Graph DB Undo stack

Overview

This post outlines a relatively simple means of implementing an undo/restore stack to handle accidental deletions of vertices and edges from a graph database. While the ability to restore incorrectly deleted elements give peace of mind even in single-user contexts, it’s when multiple users collaborate on the same graph where this feature becomes really valuable.

Scope

In order to manage the complexity inherent in such operations, we’ll start with a maximum of restrictions which we will loosen incrementally in subsequent posts.

In sum:

  • Only permit deletion of one vertex or edge at a time.
  • Only permit restoration of one element at a time
  • Always restore the top-level (most recently pushed) element off the stack. I.e. all more recently deleted elements must be restored prior to restoring an element.
  • Only permit deletion of orphaned vertices, i.e. those with no in- or outbound edges; zero degrees. This has the effect that edges will always be deleted prior to vertices they are bound do and we’re thus spared from the complexity otherwise stemming from restoring an edge to a deleted vertex.

Environment

Our graph will be hosted in a Neo4j-backed version of 3.1.1 Gremlin server and will thus be accessed through Gremlin queries.

While we only have one ‘physical’ graph (named ‘graph’) with one traverser (named ‘g’), we will for the purposes of showing contextual partitioning introduce the concept of model identifier, which serves as a logical grouping or context designation for each vertex. In our example this designation is manifest through a property named ‘model’, but could just as well (and perhaps better) be implemented as a dedicated edge between the context vertex and each constituent vertex.

We’ll be using the words node and vertex interchangeably.

Conceptual design

The following schematic outlines the undo graph concept. Elements deleted are  highlighted in green and with a 5pt line weight.Undo Concept graph1

 

In this design there is one and only one Undo root vertex linked with one Undo model vertex for each distinct model instance in the graph.

The Undo stack itself is defined by the blue vertices.
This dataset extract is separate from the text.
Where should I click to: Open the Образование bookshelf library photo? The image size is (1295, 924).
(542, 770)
These vertices are meta-nodes and link the ‘payload’; i.e. element that has been deleted either directly as is the case with deleted vertices or as a label and property copy as is the case with deleted edges.

Operations

Setup

Prior to being able to push deleted elements onto the undo stack, the model instance-centric heads need to be setup. This can be accomplished with a query similar to the following (line-breaks added for readability):

root = g.V().hasLabel('undoRoot').tryNext()
.orElseGet({g.addV('undoRoot').next()}); 

g.V(root).out('model').and(hasLabel('undoModel'), has('name', 'ModelB'))
.tryNext()
.orElseGet({g.V(root).as('r').addV('undoModel')
.property('name', 'ModelB').as('n')
.addE('model').from('r').inV()
.addV('undoNull').addE('next').from('n').outV().next()})

In order to simplify subsequent queries, we’ll be assuming that the ‘undoModel’ labelled vertex has ID 4678 and will reference it directly.

Vertex deletion

In the case with a strict zero-degree constraint on vertex deletion, deletion is effectively a linkage operation, where we create a meta-node that links to the deleted object and push said meta-node onto the restore stack.
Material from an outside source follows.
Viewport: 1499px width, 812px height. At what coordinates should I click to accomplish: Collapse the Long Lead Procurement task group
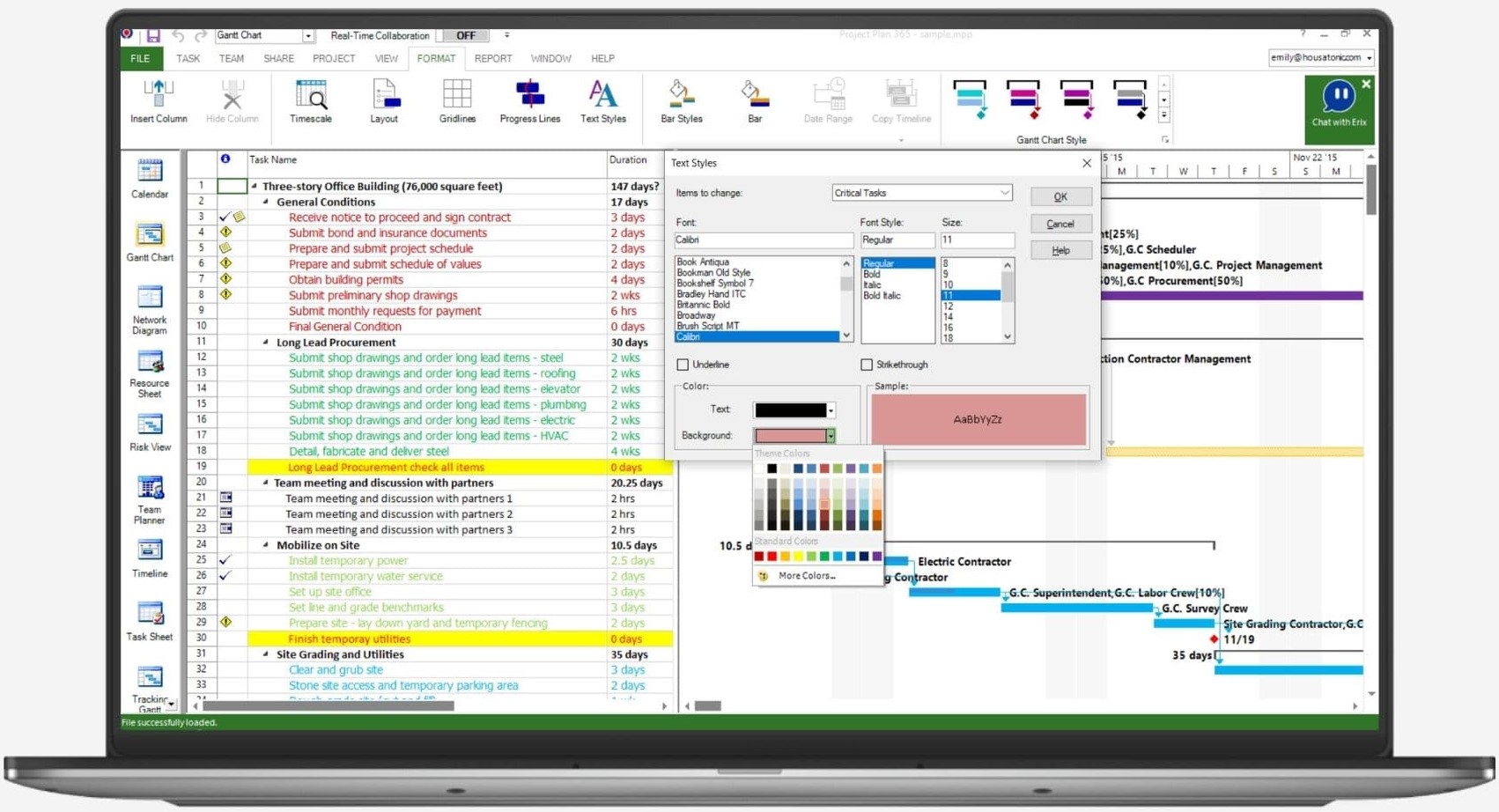[266, 343]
If the orphaned vertex we wished to delete had the ID of 94, our Gremlin query could look something like this:

g.V(4678).as('r').addV('undoVertex').as('uv')
.addE('deleted').from(V(94))
.select('uv').addE('next').from('r')
.outV().outE('next')
.match(__.as('e').inV().as('t')).where('t', neq('uv'))
.select('t').addE('next').from('uv')
.select('e').drop()

Let’s break this query down to understand what is going on.

  1. Declare our model root at ‘r’ form which we add an undoVertex node that we call ‘uv’
  2. The ‘uv’ vertex links to the node that we wanted to delete, i.e. with ID 94.
  3. Add a ‘next’ edge from said root to our undoVertex.
  4. For all outbound ‘next’ edges from the newly created edge’s source vertex, i.e. root’s ‘next’ edges
  5. Match all nodes that that are different from the one we just added. There should only ever be one here, which is the previous vertex that we’re pushing one level deeper into the stack.
  6. Add a new ‘next’ edge from our still new ‘uv’ vertex to this previous node.
  7. Drop the edge that linked the root ‘r’ to the previous vertex that ‘uv’ is now responsible for keeping track of.

The following image illustrates our resultant graph assuming no vertices had previously been deleted:

Edge deletion

Edge deletion differs from vertex deletion in that edges are immutable, i.e. Gremlin won’t let you reassign which vertices it connects. As a result, our approach is to copy the edge label and properties into a new edge that connects dummies, or proxy vertices, that serve no other purpose than to assist the restoration process with identifying the true vertices that the logical edge was originally connected to.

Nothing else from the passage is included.